Um incêndio florestal varreu cidades da costa mediterrânica de França, perto de Fréjus, no domingo, com ventos fortes e uma seca que alimentaram a sua rápida propagação, ameaçando casas e forçando a evacuação de várias aldeias, disseram as autoridades locais.

“O fogo se espalhou com extrema rapidez, tendo como pano de fundo uma onda de calor e uma seca extrema”, disse o governador local, Simon Babre, à televisão BFM.

O gabinete do governador disse que o incêndio queimou cerca de 180 hectares (445 acres) na noite de domingo.

As imagens mostraram enormes chamas se espalhando por trás de uma típica vila na encosta da Riviera Francesa, enquanto uma espessa fumaça preta subia sobre pinheiros e ciprestes. Os serviços ferroviários entre os portos mediterrâneos de Toulon e Les Sarcs foram suspensos devido ao incêndio.

Noutras partes da Europa, a agência meteorológica espanhola AEMET alertou que as temperaturas começarão a subir novamente no fim de semana, com temperaturas máximas susceptíveis de atingir 42-44 graus Celsius em partes da Andaluzia e La Mancha na próxima semana. Os meteorologistas também alertaram para o risco extremo de incêndios florestais, à medida que o ar quente e seco do Norte de África se espalha por grande parte do país.

Os bombeiros também combatem incêndios florestais perto de Madrid e na província de Guadalajara, onde cerca de 1.500 hectares arderam e um acampamento de verão foi evacuado por precaução. Há uma semana, um dos incêndios florestais mais mortíferos alguma vez registados em Espanha matou pelo menos 13 pessoas, a maioria estrangeiros, na província de Almeria, no sul de Espanha.

Áreas queimadas afetadas por incêndios florestais em Bedar, perto de Almeria, Espanha, sábado, 11 de julho de 2026. (AP Photo/Gregorio Marrero) (Direitos autorais 2026 da Associated Press. todos os direitos reservados.)

Na área metropolitana grega de Atenas, as autoridades estavam em alerta máximo sobre o risco de incêndios florestais, com drones equipados com câmeras térmicas patrulhando as florestas e posicionando canhões de água fora dos acampamentos.

A Organização Meteorológica Mundial alertou no mês passado que mais de uma semana de temperaturas recordes na Europa Ocidental no final de Junho aumentaria o risco de incêndios florestais, dada a perspectiva de temperaturas elevadas persistentes, humidade muito baixa e vegetação seca.

A temperatura máxima média na cidade de Les Arcs, devastada pelo fogo, deverá ser de 38 graus Celsius, 11,4 graus Celsius acima da temperatura máxima normal entre 1961 e 19 de julho de 1990, de acordo com o Reuters Climate Monitor.
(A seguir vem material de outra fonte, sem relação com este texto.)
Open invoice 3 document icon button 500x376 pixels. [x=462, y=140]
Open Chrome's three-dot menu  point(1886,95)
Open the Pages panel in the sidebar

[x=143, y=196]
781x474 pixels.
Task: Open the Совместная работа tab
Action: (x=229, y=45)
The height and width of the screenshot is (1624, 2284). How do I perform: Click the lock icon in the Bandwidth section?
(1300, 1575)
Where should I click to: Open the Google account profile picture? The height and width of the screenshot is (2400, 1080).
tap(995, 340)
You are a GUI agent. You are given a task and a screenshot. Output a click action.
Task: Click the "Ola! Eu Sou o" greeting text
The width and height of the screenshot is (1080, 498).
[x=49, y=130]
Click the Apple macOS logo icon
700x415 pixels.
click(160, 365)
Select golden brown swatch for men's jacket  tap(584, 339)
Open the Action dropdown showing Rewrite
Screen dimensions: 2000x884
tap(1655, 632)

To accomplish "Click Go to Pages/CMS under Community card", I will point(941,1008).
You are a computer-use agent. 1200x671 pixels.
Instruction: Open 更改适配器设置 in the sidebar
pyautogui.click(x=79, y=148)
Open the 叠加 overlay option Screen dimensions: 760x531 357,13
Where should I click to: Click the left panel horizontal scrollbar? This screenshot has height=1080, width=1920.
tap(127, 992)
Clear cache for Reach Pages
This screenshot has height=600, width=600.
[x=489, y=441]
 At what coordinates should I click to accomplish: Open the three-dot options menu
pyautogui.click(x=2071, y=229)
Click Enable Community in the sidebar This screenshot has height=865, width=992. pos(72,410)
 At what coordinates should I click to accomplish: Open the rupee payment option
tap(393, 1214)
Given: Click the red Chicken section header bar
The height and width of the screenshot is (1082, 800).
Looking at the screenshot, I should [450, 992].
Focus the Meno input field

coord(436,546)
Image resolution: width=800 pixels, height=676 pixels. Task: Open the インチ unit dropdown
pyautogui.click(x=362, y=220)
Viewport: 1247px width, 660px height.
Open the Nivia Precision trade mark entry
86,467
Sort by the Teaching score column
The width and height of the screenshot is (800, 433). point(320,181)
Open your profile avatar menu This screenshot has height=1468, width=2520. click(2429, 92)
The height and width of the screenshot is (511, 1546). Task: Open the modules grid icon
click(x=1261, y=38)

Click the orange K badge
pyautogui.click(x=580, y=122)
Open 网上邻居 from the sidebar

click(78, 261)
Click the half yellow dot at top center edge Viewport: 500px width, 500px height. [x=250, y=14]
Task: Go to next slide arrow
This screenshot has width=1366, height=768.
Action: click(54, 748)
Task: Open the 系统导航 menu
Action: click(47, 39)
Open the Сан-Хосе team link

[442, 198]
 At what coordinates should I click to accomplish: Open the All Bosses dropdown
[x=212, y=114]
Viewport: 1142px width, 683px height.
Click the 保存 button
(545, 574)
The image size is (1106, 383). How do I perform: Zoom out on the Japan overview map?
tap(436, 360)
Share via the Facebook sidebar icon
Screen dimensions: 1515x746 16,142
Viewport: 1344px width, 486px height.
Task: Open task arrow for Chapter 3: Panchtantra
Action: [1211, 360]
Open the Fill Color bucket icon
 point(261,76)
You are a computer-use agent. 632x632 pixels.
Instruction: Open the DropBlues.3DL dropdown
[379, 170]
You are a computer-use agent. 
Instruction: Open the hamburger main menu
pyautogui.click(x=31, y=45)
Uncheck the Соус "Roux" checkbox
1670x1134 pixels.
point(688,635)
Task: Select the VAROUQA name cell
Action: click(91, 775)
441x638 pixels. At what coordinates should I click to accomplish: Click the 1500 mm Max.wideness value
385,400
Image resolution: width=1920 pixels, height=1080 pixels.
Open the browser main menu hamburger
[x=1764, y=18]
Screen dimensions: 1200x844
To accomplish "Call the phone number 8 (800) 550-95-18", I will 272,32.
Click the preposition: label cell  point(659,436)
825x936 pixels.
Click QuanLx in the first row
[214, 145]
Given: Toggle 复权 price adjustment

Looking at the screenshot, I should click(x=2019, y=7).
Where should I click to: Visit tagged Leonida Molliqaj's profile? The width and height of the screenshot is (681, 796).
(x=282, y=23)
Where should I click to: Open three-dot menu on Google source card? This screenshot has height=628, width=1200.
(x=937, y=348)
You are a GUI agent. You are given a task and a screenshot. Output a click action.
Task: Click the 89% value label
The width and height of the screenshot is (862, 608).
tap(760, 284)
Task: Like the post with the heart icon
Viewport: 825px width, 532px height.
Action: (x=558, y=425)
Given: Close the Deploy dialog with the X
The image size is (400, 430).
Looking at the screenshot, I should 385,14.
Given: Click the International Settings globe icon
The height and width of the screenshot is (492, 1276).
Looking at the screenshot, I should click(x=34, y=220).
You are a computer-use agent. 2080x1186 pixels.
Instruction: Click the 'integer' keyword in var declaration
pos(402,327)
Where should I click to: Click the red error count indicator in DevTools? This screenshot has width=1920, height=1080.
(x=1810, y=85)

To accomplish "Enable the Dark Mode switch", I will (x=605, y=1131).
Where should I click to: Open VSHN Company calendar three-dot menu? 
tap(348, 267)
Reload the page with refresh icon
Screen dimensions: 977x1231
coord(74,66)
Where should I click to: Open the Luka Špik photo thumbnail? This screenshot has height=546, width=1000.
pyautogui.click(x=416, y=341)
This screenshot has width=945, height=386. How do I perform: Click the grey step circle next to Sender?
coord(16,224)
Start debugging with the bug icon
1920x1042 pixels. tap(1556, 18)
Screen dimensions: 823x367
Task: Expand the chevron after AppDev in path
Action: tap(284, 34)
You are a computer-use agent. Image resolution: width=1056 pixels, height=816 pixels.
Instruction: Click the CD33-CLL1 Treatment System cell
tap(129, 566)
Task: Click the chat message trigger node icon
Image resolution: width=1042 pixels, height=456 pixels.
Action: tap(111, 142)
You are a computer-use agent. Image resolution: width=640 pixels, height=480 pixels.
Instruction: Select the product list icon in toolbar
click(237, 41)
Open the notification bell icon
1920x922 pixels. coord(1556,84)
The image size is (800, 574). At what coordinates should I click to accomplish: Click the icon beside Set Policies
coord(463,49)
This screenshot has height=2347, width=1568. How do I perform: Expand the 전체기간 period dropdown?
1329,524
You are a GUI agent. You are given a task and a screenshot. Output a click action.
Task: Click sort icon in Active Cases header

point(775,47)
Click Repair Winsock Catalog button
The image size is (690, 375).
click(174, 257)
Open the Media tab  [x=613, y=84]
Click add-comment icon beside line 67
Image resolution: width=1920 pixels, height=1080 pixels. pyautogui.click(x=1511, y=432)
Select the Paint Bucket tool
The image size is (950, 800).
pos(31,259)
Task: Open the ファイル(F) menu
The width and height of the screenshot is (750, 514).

No início deste mês, a Organização Mundial da Saúde alertou que a Europa poderia enfrentar “condições mais mortais nas próximas semanas” devido à formação de uma nova onda de calor no Oceano Atlântico. Cientistas que monitorizam o chamado excesso de mortes dizem que foram registadas milhares de mortes a mais do que o normal durante a onda de calor que atingiu a Europa e a Grã-Bretanha no final de junho.

Hans Henri P. Kluge, diretor regional da OMS para a Europa, criticou os governos por “ainda tratarem o calor como um acontecimento climático e não como uma emergência de saúde”, embora as ferramentas existentes e as orientações da OMS pudessem prevenir a maioria dessas mortes.